I will just provide a little background on what the bill represents. It provides that fundraisers requiring a contribution of over $200, at which party leaders, ministers, or leadership contestants will be in attendance, must be advertised online by the party five days in advance, regardless of which party or non-party entity is hosting or is benefiting from the event.
It requires a report on each individual fundraiser. Fundraisers inside an election period are not subject to pre-reporting; conventions or leadership debates are not considered fundraising events for this bill's purpose; donor appreciation events are caught within the bill's provisions, except appreciation events that are held at conventions; fundraisers at conventions are caught within the bill's provisions; penalties for contravening these new rules include returning or paying to the Receiver General all contributions received in respect of a regulated fundraising event, and a fine of up to $1,000.
The definitions of leadership campaign expense and nomination campaign expense have been harmonized with those already in force respecting election campaign expenses of candidates.
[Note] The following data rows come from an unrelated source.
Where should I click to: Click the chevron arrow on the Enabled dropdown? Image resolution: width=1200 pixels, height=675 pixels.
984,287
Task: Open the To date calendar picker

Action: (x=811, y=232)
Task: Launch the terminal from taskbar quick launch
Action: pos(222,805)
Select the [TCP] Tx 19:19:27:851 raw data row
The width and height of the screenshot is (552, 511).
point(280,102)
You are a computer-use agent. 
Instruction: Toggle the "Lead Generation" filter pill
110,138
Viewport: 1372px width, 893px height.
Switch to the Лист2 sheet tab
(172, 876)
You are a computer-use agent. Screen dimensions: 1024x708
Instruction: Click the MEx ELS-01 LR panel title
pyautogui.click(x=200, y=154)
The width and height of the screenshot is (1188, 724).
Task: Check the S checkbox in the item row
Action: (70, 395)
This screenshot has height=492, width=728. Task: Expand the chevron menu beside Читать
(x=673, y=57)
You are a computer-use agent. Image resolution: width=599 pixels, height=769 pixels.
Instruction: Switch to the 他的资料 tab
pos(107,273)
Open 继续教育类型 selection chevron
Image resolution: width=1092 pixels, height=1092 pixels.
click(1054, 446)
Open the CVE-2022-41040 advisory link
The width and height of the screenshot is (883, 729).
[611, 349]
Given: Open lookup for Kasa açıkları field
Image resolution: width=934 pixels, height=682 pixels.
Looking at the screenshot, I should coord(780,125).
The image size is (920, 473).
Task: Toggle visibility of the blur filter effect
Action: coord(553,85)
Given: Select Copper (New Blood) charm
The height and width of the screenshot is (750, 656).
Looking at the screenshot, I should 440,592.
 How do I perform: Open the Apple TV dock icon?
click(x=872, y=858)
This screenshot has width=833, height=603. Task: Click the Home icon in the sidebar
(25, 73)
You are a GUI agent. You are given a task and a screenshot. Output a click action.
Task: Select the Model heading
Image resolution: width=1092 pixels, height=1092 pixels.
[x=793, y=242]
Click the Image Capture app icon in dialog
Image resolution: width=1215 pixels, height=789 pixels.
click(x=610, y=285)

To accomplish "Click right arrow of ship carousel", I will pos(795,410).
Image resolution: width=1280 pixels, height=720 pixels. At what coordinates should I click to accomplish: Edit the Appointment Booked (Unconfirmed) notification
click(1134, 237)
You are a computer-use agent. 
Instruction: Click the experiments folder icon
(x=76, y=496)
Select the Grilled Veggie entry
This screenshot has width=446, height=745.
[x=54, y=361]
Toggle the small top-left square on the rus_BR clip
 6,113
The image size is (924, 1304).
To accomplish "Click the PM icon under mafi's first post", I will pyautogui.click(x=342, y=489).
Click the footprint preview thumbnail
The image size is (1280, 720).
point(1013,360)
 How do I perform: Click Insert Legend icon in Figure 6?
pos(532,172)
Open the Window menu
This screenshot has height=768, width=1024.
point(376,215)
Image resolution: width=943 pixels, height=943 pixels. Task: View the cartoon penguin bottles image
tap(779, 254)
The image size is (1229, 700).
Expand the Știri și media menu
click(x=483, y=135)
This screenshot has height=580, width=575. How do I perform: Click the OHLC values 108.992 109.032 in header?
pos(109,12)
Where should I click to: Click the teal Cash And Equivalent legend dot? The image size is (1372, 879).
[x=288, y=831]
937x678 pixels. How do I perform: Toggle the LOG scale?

On the surface, these may seem like honourable and noble changes to the Canada Elections Act. The reality is that this is an attempt by the Prime Minister and the Liberals to gain credit for solving a problem that they created. It is as simple as that. It is effectively smoke and mirrors, a red herring to try to provide some cover for something in a situation that they created. That situation is cash-for-access events and fundraisers.
Members will recall how we got here. The Prime Minister, throughout his campaign, spoke about the fact that the Liberals were going to do things differently. He said that they were going to be more open and more transparent. As I have said in this House many times, he held his hand over his heart, which makes it so, makes it sincere, and said he was going to do this.
The reality is that shortly after the election he gave mandate letters to his ministers, where he said unequivocally that there should be no undue influence, no perception, real or otherwise, of any political interference, and that ministers of the crown, and in fact he himself, should be held to a high standard when it comes to political interference, political influence, cash-for-access.
The words were very clear, when the Prime Minister wrote those mandate letters, that they were not going to do it. We found out, not long after the fact, that indeed cash-for-access fundraisers were occurring. Some of the highly publicized ones included the Minister of Justice showing up to a law firm on Bay Street in Toronto, where presumably there was a bunch lawyers who paid a certain amount of money to be there, to have the justice minister there, which was a complete contradiction and complete contravention of what the Prime Minister had stated in his mandate letters, in that appendix talking about perception, real or otherwise, of undue influence. It became known publicly.
The media picked up on it. Certainly the opposition parties picked up on it. Again, the House dealt with this issue for several weeks. It became a bad issue for the Liberals. The public perception of what they were doing with respect to cash-for-access was not playing well for them in the media, publicly, or in the House.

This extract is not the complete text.